Antano shook his head. “He was right behind me a moment ago.”
Swinging his mount around, Lorenso cantered back the way they had come. Soon he caught a glimpse of the riderless horse gnawing some grass by the side of the road. Easing his own mount to a walk, he reached out to the other animal, taking hold of her reins. The mare followed obediently.
The black shape of a man lying in the middle of the road wasn’t hard to miss. The cowl had slipped from his head, and the moonlight slanting through the trees shone directly on his pale face, turning his long flowing hair into a shimmering gold mantle.
“Dear Heaven!” Antano gasped, jumping from his horse.
Lorenso also dismounted, and hurried to Alecsis’s side. He placed a trembling hand to the side of his neck, searching for a sign of life. He eventually found it, a pulse so faint that Alecsis would surely die if he didn’t administer those healing potions immediately.
Turning to the young man at his side, he said, “Help me drag him into the bushes. We have to find some flat ground where we will not be seen from the road.”
Stepping around Alecsis, he took hold of one of his limp hands. Antano took the other, and they dragged him into the forest. Trying to shift a man almost twice their weight over rocks and bracken was not easy. Soon they were panting from exertion. By the time they had dragged Alecsis to a spot open and flat enough, both men were lathered in a fine film of perspiration.
“Fetch my healing satchel, and the nightstones. Then see to the horses,” Lorenso commanded, crouching beside the supine man. He looked like death had already claimed him.
Antano scurried off, returning with the items Lorenso requested. He placed a glowing stone on either side of Alecsis.

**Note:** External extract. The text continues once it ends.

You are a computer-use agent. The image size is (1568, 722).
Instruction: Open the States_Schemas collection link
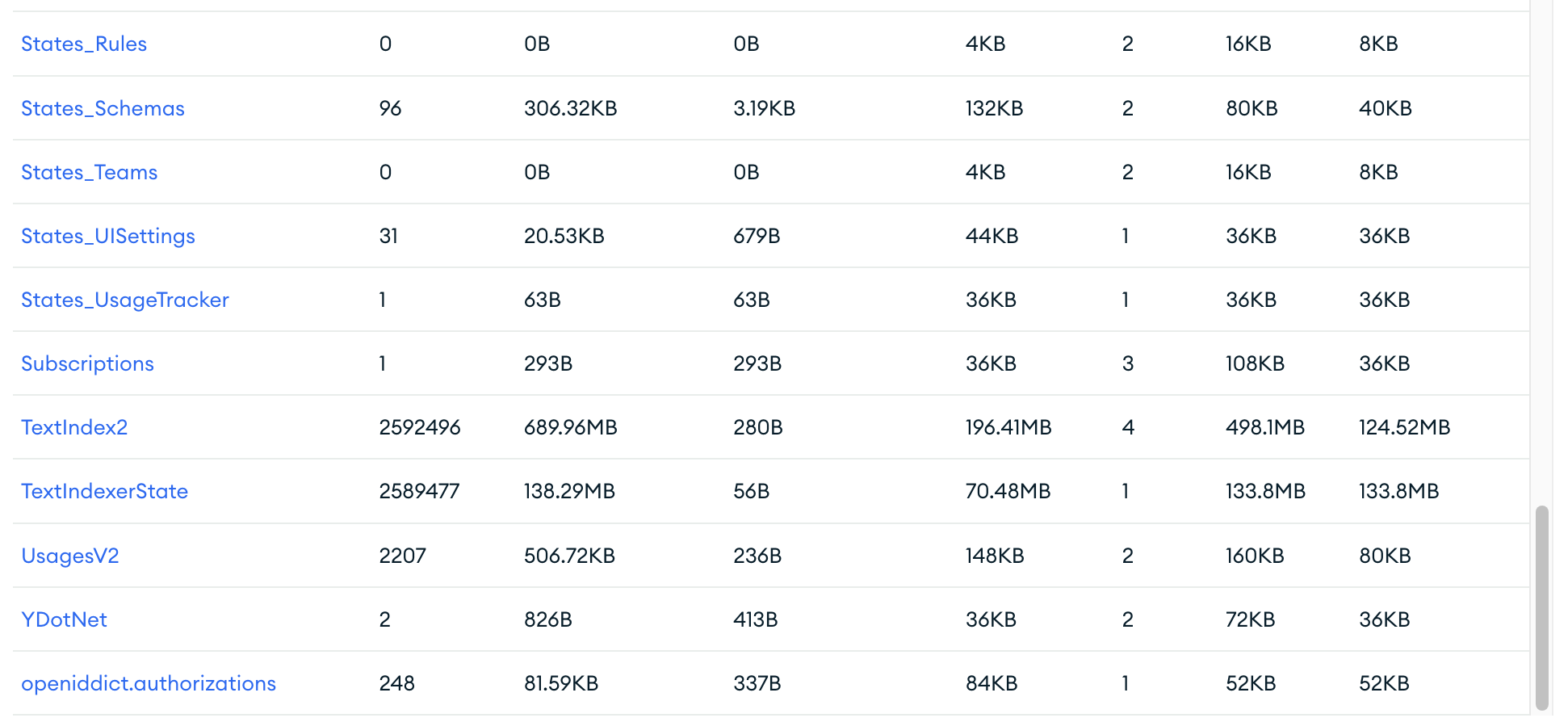[x=103, y=108]
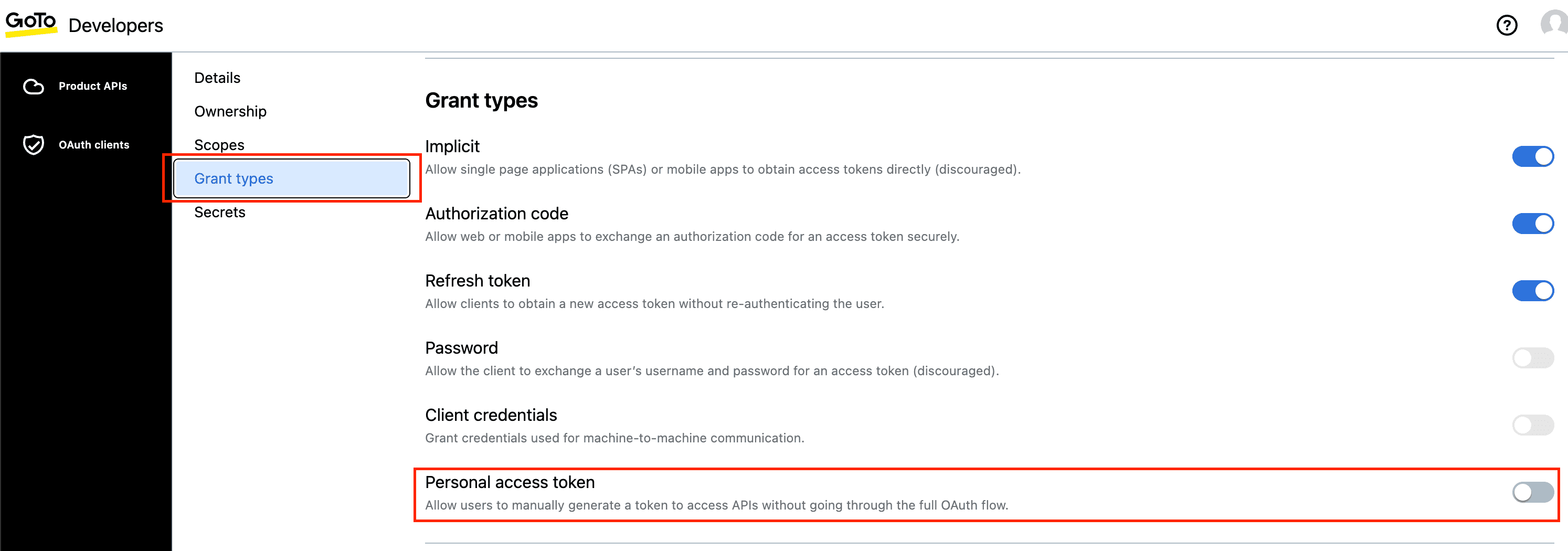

Now able to see what he was doing, he parted the cloak, then began tugging at Alecsis’s clothes, hoisting up his stained blue tunic.
When he saw the extent of the damage, he gasped in horror. Instead of healing, the wound had opened further, and a noxious yellow fluid that reeked of sickness seeped from it. Lorenso marveled that he had made it this far.
Hurriedly he set to work, rubbing a drawing ointment around the red raw wound, knowing it would get worse before it got better. I hope you have the strength to survive what I have to do, he thought.
He started chanting a spell that brought Antano rushing to his side. The youth immediately began worrying an already ravaged fingernail. He listened with rapt attention as Lorenso spoke of drawing the poison from Alecsis’s veins, pulling the evil from his body like unraveling a thread from a garment. The mage’s hands mimicked the action, graceful despite their spotted, gnarled appearance.
Antano watched in horror as the wound buckled and gaped like a second mouth. A horrible black substance that smelled of rotting meat seeped from it. As the goo started to flow from him, Alecsis began to moan and thrash.
“Grab his hands,” Lorenso ordered, sitting on his twitching legs to hold him down.
Antano moved around to Alecsis’s head and clasped his twitching hands. “What is that horrible stuff?” he asked, his face ashen.
“Poison.” Lorenso repeated the chant, drawing a stream of thick black tar from the wound. Alecsis started to tremble violently, and his moans turned into shrieks of agony.
“Oh Sweet Lorin!” Antano gasped, and started to pray, his fear making his teeth chatter. Alecsis had become his dearest friend. Few possessed his strength and courage, and Antano longed to be more like him. “Ye can’t die now, Alecsis,” he murmured. “I need you, and Karina loves you. Don’t let her down.”
Alecsis’s answer was to scream so loudly his pain shuddered right through the young soldier. His grip became like steel traps crushing Antano’s slender fingers, but he hardly noticed it. He couldn’t tear his eyes from the evil bile, now pouring like treacle from the wound. It looked like an oily black serpent snaking its way across his washboard stomach. But it didn’t pool around him in a thick gooey puddle. It vanished as soon as it hit the cape underneath him.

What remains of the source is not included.